Prior to our trip to Cartagena we all, meaning the adults of our group, got excited about doing a chive tour. A chiva tour you may ask. The name ‘chiva,’ means goat, maybe its called that because its hardy like a goat and good in tough mountainous conditions. A chiva is also called bus de escalera, meaning a bus with steps referencing the ladder to allow people to pack goods on and off the roof of the bus. But basically a chiva is a bus. The chiva was the traditional transport through Colombia and Ecuador, carrying both people and goods through the mountainous, winding roads and in the cities, since the early 20th century. Today chivas are still found in mountainous areas and have been given a second life as tourist buses in major cities, whether it be to see the sites or as a party bus.
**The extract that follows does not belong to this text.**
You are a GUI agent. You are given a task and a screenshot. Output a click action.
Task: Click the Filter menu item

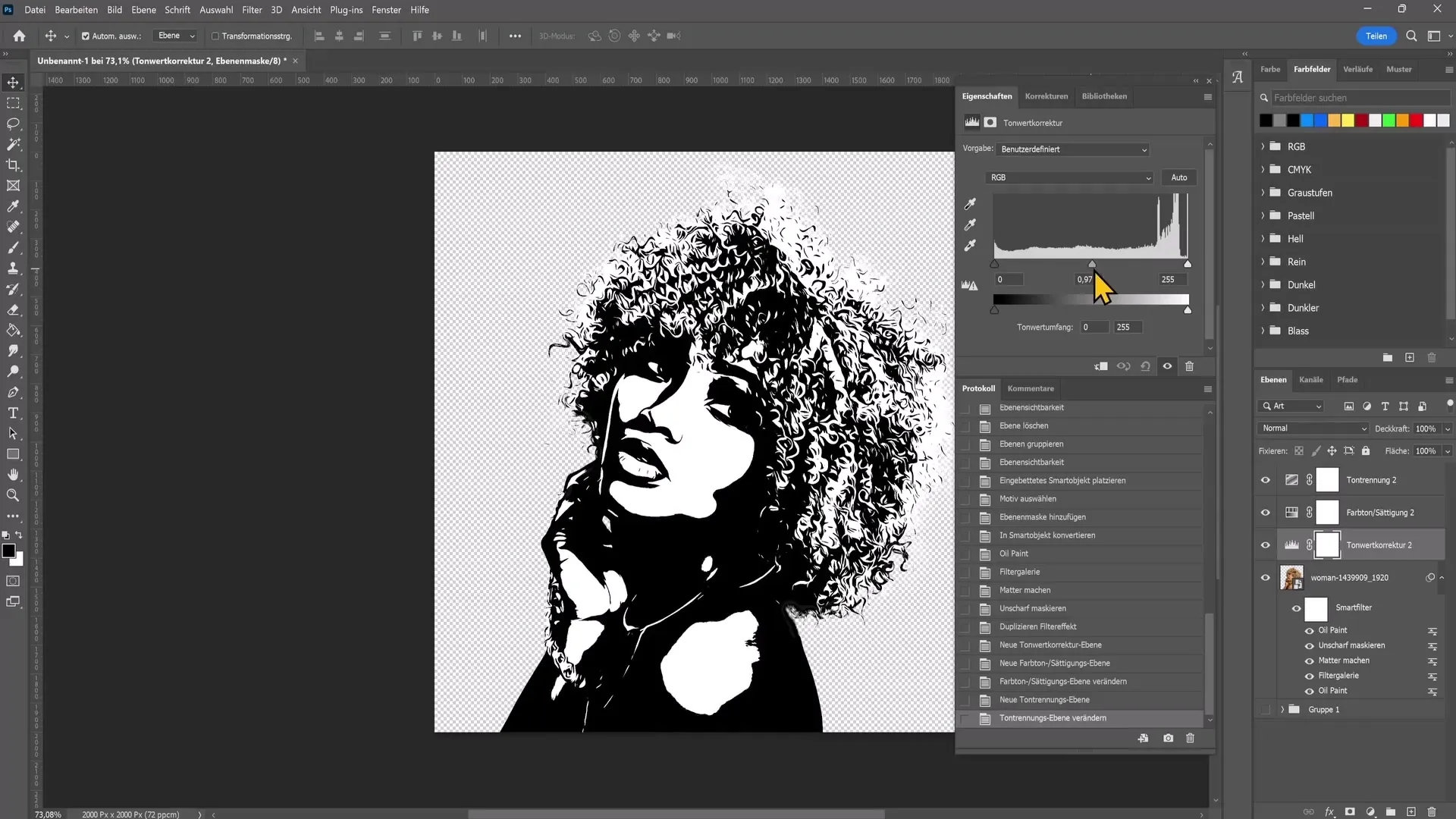251,9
While we saw many chivas in and around Cartagena, they all have certain features in common; no windows, no doors, long wooden bench seats with an entrances at each end, a ladder to the roof and it is brightly coloured, all over. Most chivas found in the cities will also be accompanied by music or a tour operator’s voice over the loud speaker.
As we were travelling with children we opted to do the chiva tourist tour that went to Castella di san Felipe, the Monastery of La Popa, Giant boots and some of the mansions in Grand El Cabrero. I will start with the positives of the tour, the bus is a very cool and colourful and the kids enjoyed this component. The guide was friendly. Our group was a diverse mix of nationalities and ages.
Unfortunately I feel the tour fell far below our expectations. We spent the first 45 minutes going around in circles picking up guests from hotels and at times returning to the same hotel twice. Central meeting point would be so much more convenient and not waste precious time in Cartagena. As our tour got underway we were told that we weren’t going to the Monastery La Popa. One of the reasons we chose the tour was because its not safe to walk to the Monastery La Popa and on the website it advertises,
“considering the entry price to La Popa and the San Felipe fort is about 25,000 pesos alone, and the minimum cost of getting a taxi to La Popa is 20,000 pesos.. then you’ll appreciate the 55,000 peso ticket price is very good value”
Perhaps the website needs a little updating. While the English guide did speak some English, the English portions were very small, the speakers were barely audible, so we didn’t really hear most of what he was saying. The tour visited the Old City, which we had already done on a walking tour the previous day, it was the first stop at an Emerald Store to give a brief explanation of Colombian emeralds that we decided we would continue on our own. We weren’t really there for a sales pitch.
So whilst the tour itself was disappointing, the Castello and bus ride in a traditional chiva was great. Perhaps shop around for a better tour.
Chiva Tour Information
Cost: 55 000 cop per person
Tour Time: starts at 1.30 if meeting at the Subway in the Laguito neighborhood and lasts about 4 hours.